=== Exercise material ===

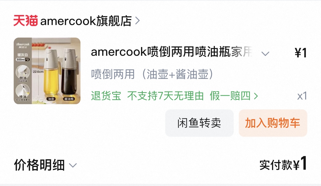321x186 pixels.
Task: Expand the 价格明细 section
Action: point(45,165)
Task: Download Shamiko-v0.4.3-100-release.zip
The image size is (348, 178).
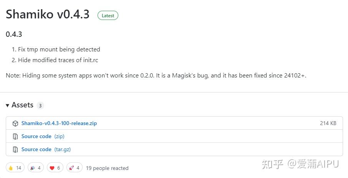Action: tap(59, 124)
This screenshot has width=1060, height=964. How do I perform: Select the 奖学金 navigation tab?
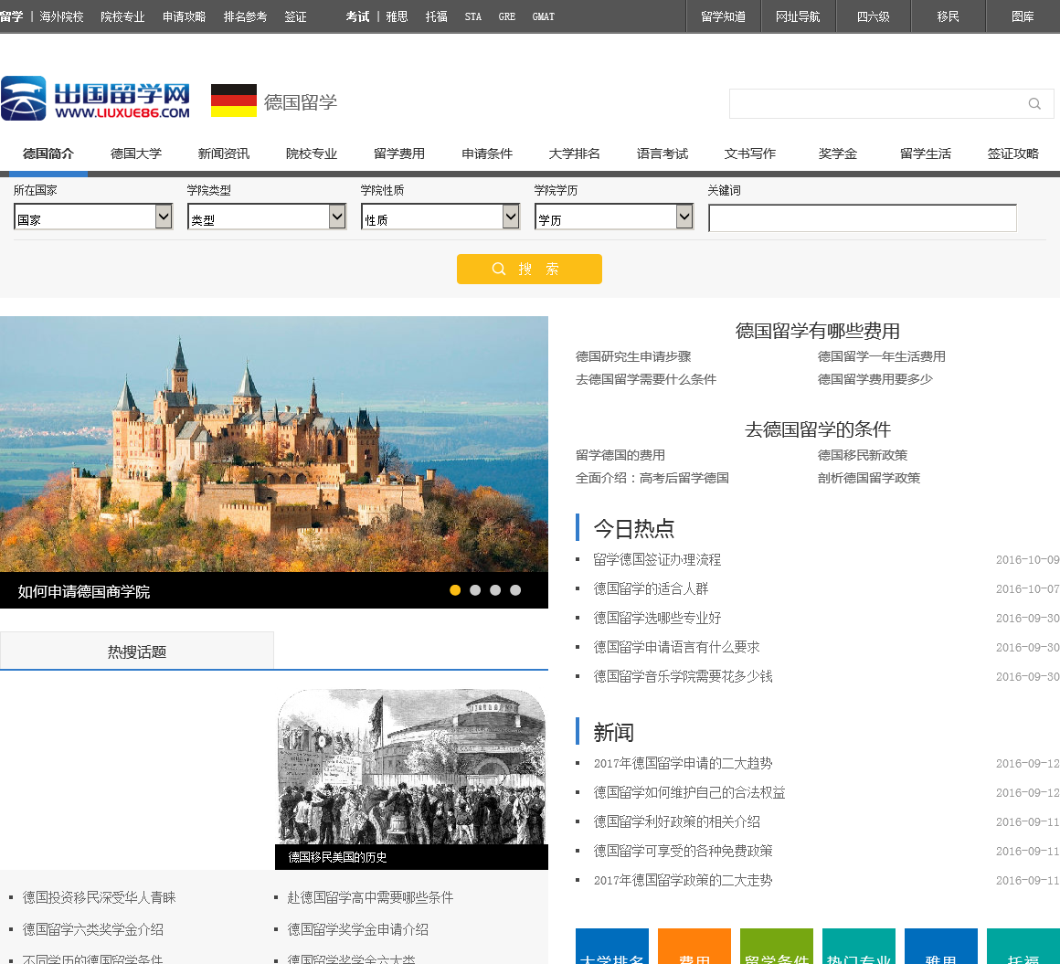click(838, 154)
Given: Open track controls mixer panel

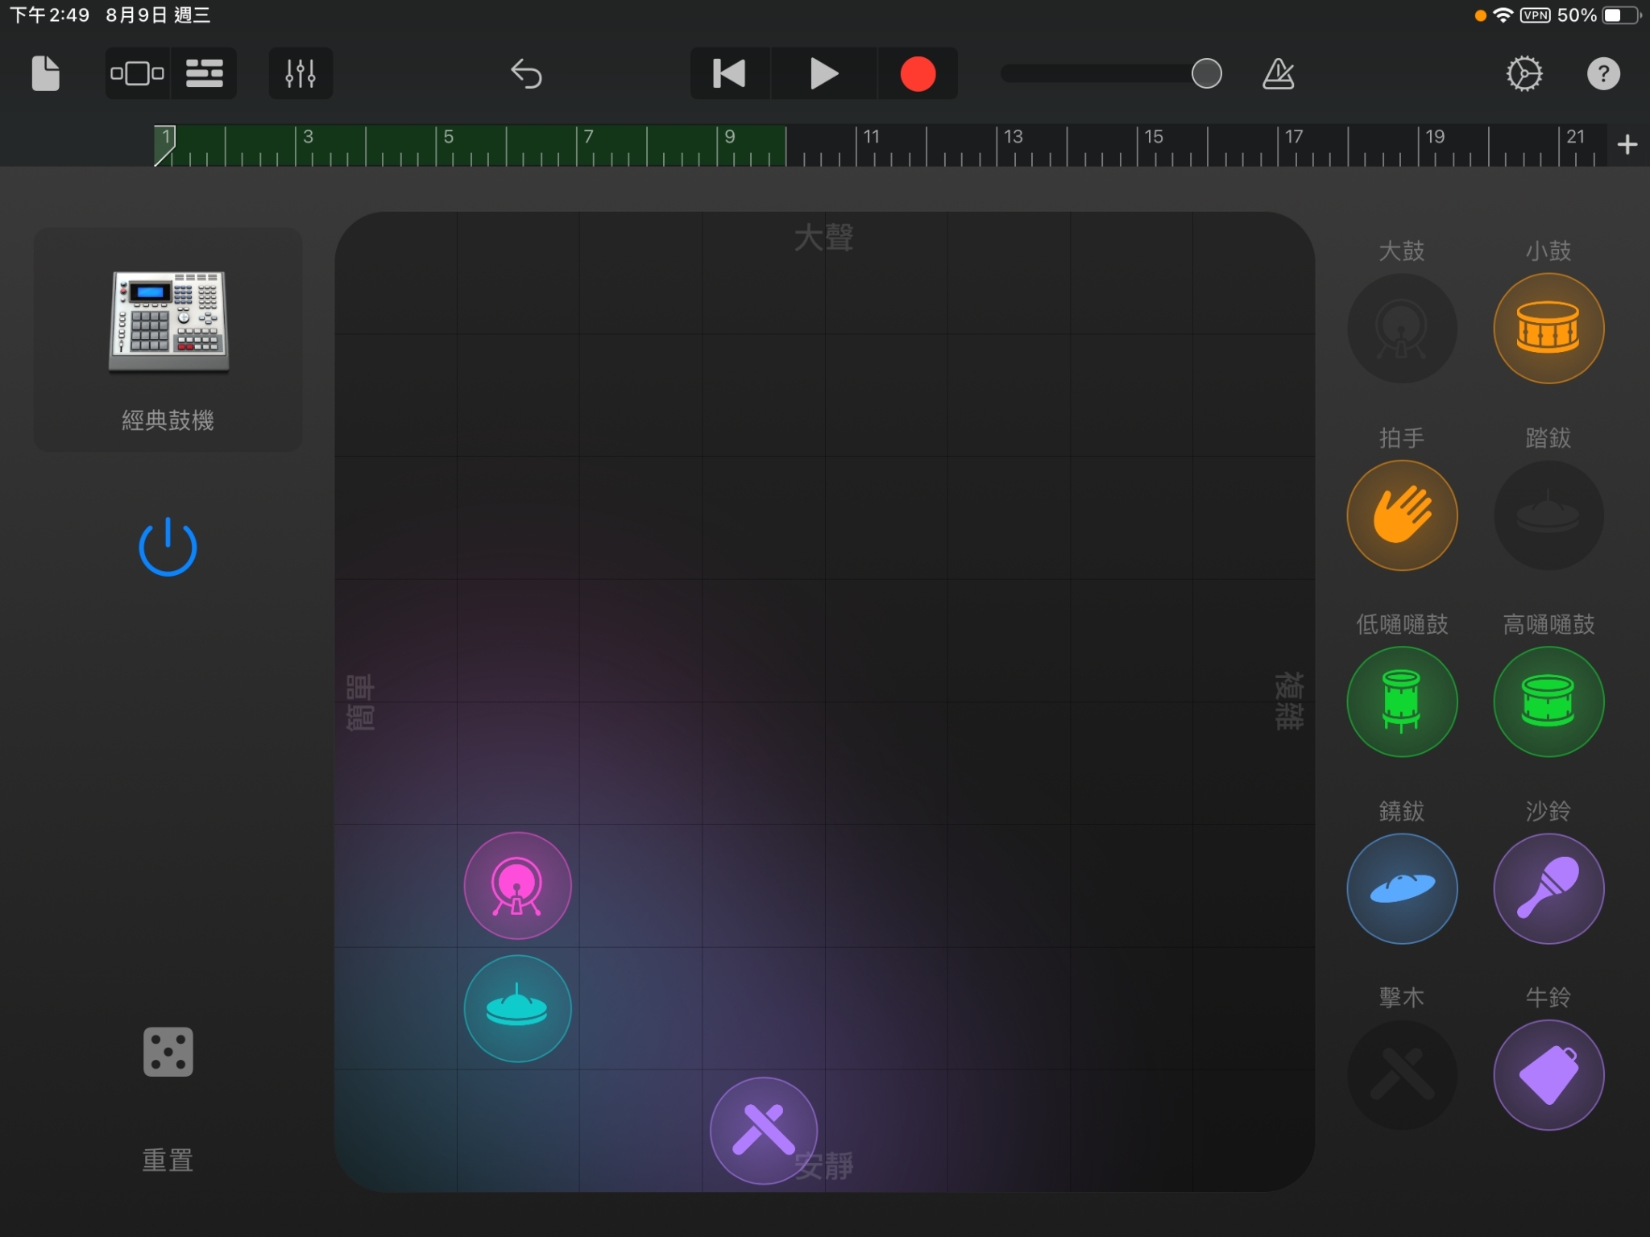Looking at the screenshot, I should (301, 74).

===

- _Stated problem_
Update the material from its first line through the line containing "Action: tap(59, 124)" by replacing "Download" with "Save" and keeping everything else unchanged. Leave the pictures out of your answer.

- _Response_
321x186 pixels.
Task: Expand the 价格明细 section
Action: point(45,165)
Task: Save Shamiko-v0.4.3-100-release.zip
The image size is (348, 178).
Action: tap(59, 124)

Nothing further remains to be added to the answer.